At present, he teaches at the Shahid Beheshti University.

==Published work==
- Abdi, K. (2001) Nationalism, Politics, and the Development of Archaeology in Iran, American Journal of Archaeology 105/1: 51–76.
- Abdi, K. (2003) The Early Development of Pastoralism in the Central Zagros Mountains, Journal of World Prehistory, Vol. 17, No. 4: 395–448.

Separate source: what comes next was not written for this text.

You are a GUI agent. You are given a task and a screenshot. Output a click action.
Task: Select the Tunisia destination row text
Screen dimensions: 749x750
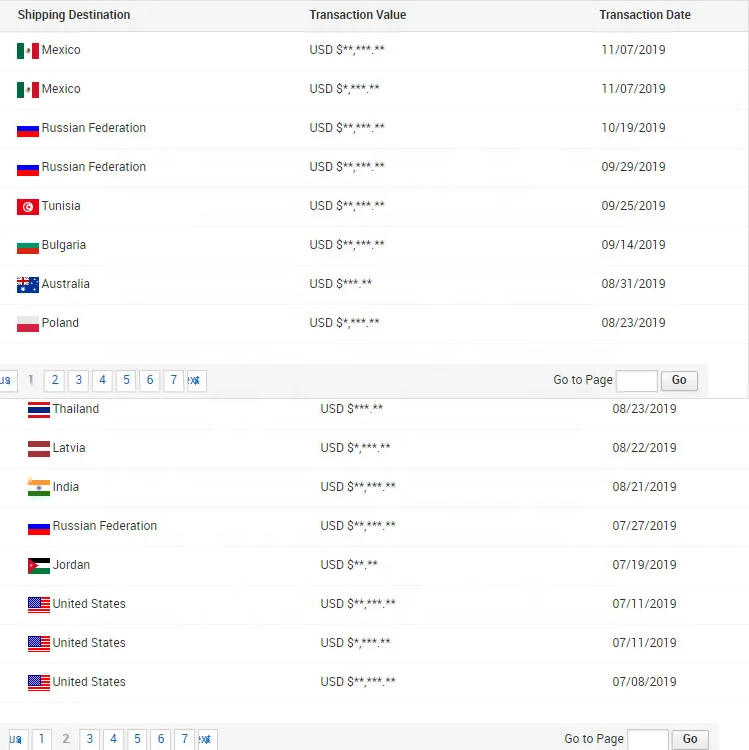point(61,206)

- Abdi, K. (2007) The Name Game: Persian Gulf, Archaeologists, and Politics of Arab-Iranian Relations. In Selective Remembrances: Archaeology in the Construction, Commemoration, and Consecration of National Pasts. Philip Kohl, Mara Kozelsky, and Nachman Ben-Yehuda, eds. pp. 206–243. Chicago: The University of Chicago Press.
- Abdi, K. (2008) From Pan-Arabism to Saddam Husayn's Cult of Personality: Ancient Mesopotamia and Iraqi Nationalism. Journal of Social Archaeology 8/1: 3–34.
- Abdi, K. (2012) The Iranian Plateau from Paleolithic Period to the Rise of the Achaemenid Empire. In Oxford Handbook on Iranian History. Edited by Touraj Daryaee. pp. 13–36. Oxford: Oxford University Press.
- Abdi, K. (2013) Theory and Method in Archaeology: How Can We Integrate the Two to Arrive at a Better 	Understanding of the Past and Apply Archaeology to Present and Future Problems More Efficiently. Payām-e Bāstānshenās 17: 17–30.
- Abdi, K. (2014) The Pre-Imperial Persians at the Land of Anshan: Some Preliminary Observations. In Excavating an Empire: Achaemenid Persia in Longue Durée, edited by T. Daryaee, A. Mousavi and Kh. Rezakhani. pp. 73–87. Costa Mesa CA: Mazda Publishers.
- Naomi F. Miller and Kamyar Abdi (eds.) (2003) Yeki Bud, Yeki Nabud: Essays on Iranian Archaeology in Honor of William M. Sumner. Philadelphia and Los Angeles: Costen Institute of Archaeology of the UCLA and American Institute of Iranian Studies.
- Susan Pollock, Reinhard Bernbeck and Kamyar Abdi (eds.) (2010) Toll-e Bashi: A Neolithic Village in Kur River Basin, Iran. Berlin: Deutsches Archäologisches Institut-Eurasien Abteilung.